Some physicians caring for COVID-19 patients question whether the threshold for placing someone on a ventilator should be raised, given that the breathing machines are in critically short supply nationwide, Stat News reported.


"I think we may indeed be able to support a subset of these patients" with less invasive breathing support, Dr. Sohan Japa, an internal medicine physician at Brigham and Women's Hospital in Boston told Stat News. Ventilators push oxygen into the lungs via a tube placed in the mouth, nose or a hole in the front of the neck; but less invasive devices like the breathing masks for sleep apnea could be used to treat some COVID-19 patients, at least at first.

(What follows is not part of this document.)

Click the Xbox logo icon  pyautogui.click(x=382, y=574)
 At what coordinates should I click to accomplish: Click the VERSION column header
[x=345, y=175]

Indeed, for COVID-19 patients who need breathing assistance, many hospitals are starting them off on sleep apnea devices or nasal cannulas, which deliver air into the nose through a pronged tube, Dr. Greg Martin, a critical care physician at Emory University School of Medicine in Atlanta , told Stat News. 


These noninvasive devices offer some advantages compared with ventilators. For example, the process of intubating patients — placing a tube into their airway — to  hook them up to a ventilator requires doctors to sedate patients for long periods of time, so the machine can take over the work of breathing, Stat News reported. 


In contrast, noninvasive breathing support devices don't "require sedation, and the patient [remains conscious and] can participate in his care," Martin said. If that person's respiratory issues degrade further, then doctors can put them on a mechanical ventilator," he added.